For each line below that contains the word "agent", make a copy.
-- Supplied material follows --
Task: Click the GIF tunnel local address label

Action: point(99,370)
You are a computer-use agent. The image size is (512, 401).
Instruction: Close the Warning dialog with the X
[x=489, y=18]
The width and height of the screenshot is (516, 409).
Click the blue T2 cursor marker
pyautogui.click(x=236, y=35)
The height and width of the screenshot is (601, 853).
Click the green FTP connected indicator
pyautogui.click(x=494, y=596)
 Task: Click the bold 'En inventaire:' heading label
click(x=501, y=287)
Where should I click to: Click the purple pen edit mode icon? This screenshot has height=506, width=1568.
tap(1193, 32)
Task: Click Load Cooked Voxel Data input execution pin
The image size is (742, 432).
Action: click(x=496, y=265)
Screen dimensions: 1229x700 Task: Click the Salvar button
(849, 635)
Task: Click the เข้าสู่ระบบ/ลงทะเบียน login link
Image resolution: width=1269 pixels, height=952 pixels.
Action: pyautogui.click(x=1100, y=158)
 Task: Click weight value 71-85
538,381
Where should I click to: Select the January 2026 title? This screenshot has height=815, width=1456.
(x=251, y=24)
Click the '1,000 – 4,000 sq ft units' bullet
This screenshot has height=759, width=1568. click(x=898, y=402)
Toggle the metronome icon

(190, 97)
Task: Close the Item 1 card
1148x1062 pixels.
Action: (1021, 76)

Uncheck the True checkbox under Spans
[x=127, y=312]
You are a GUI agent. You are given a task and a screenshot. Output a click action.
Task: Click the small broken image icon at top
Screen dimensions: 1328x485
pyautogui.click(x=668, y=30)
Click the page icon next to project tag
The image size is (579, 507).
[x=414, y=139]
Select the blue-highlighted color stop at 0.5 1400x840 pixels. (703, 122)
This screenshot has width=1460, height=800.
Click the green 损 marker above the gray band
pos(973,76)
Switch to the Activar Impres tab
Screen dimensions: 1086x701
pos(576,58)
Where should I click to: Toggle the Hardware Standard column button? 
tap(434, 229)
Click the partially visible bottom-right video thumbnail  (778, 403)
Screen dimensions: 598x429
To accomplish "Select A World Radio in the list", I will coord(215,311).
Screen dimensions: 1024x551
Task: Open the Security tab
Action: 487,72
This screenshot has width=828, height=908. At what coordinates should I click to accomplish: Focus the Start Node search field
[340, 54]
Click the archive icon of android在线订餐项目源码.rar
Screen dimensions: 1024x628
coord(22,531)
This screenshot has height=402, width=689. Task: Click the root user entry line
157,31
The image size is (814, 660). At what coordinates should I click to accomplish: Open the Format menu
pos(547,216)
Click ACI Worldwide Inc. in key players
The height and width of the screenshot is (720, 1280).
-- Supplied material concluded --
Solution for this exercise —
You are a computer-use agent. The image size is (512, 401).
You are a GUI agent. You are given a task and a screenshot. Output a click action.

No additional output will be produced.